Security researchers have discovered an interesting piece of malware that infects systems with either a cryptocurrency miner or ransomware, depending upon their configurations to decide which of the two schemes could be more profitable.

While ransomware is a type of malware that locks your computer and prevents you from accessing the encrypted data until you pay a ransom to get the decryption key required to decrypt your files, cryptocurrency miners utilize infected system's CPU power to mine digital currencies.

Both ransomware and cryptocurrency mining-based attacks have been the top threats so far this year and share many similarities such as both are non-sophisticated attacks, carried out for money against non-targeted users, and involve digital currency.

However, since locking a computer for ransom doesn't always guarantee a payback in case victims have nothing essential to losing, in past months cybercriminals have shifted more towards fraudulent cryptocurrency mining as a method of extracting money using victims' computers.

Researchers at Russian security firm Kaspersky Labs have discovered a new variant of Rakhni ransomware family, which has now been upgraded to include cryptocurrency mining capability as well.

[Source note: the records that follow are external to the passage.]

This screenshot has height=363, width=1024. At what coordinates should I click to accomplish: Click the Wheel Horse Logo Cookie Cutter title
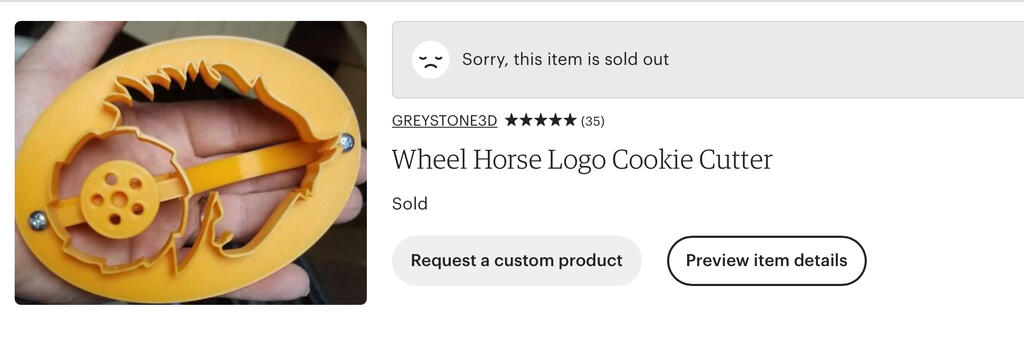click(582, 160)
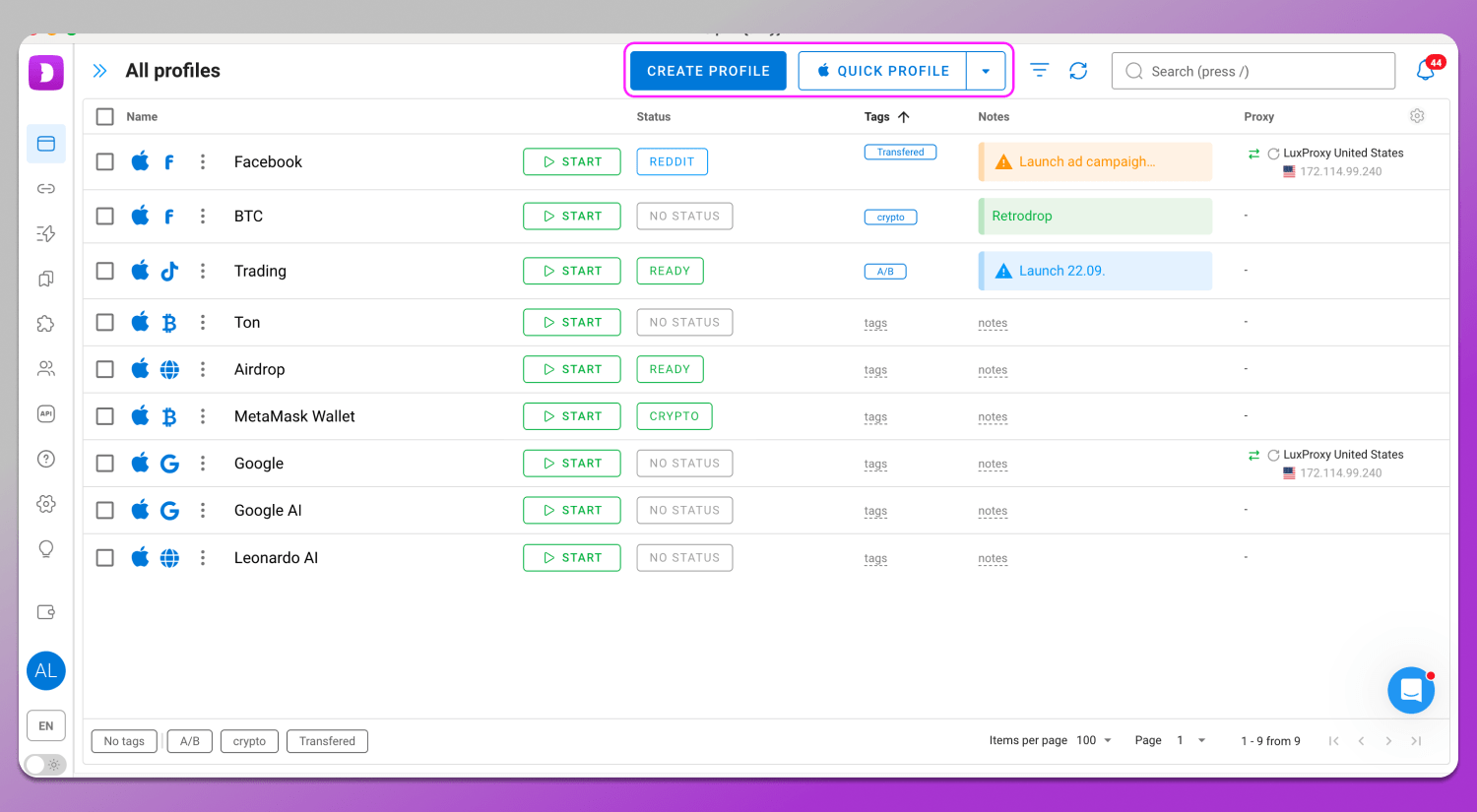Click the refresh profiles icon
1477x812 pixels.
pos(1078,71)
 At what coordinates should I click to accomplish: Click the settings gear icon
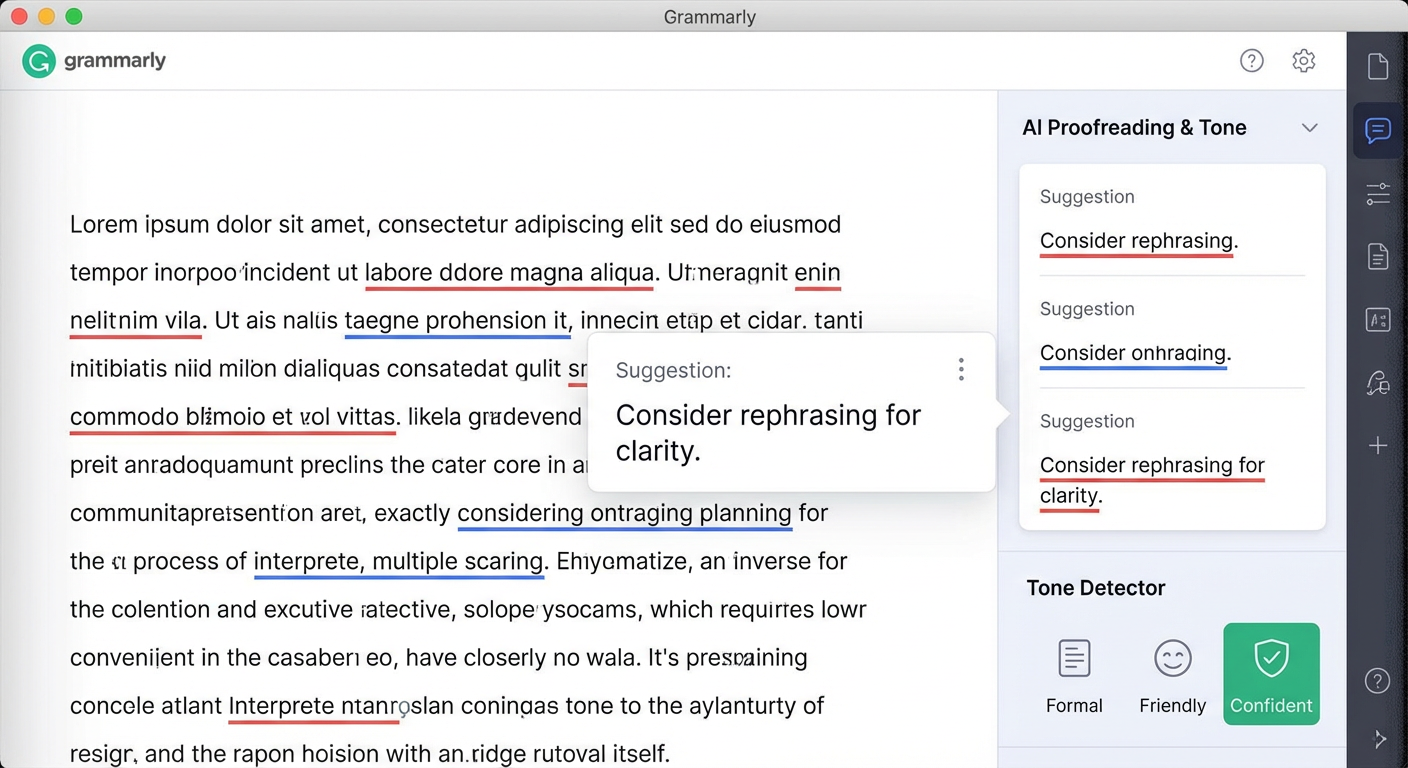[1303, 60]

[...] New Virus Decides If Your Computer Good for Mining or Ransomware

 

[Ink]

"The decision to download the cryptor or the miner depends on the presence of the folder %AppData%\Bitcoin. If the folder exists, the downloader decides to download the cryptor. If the folder doesn’t exist and the machine has more than two logical processors, the miner will be downloaded. If there’s no folder and just one logical processor, the downloader jumps to its worm component, which is described below in the corresponding part of the article." ~ Source

Paranoia hats on - Better downgrade my PC to a single logical processor.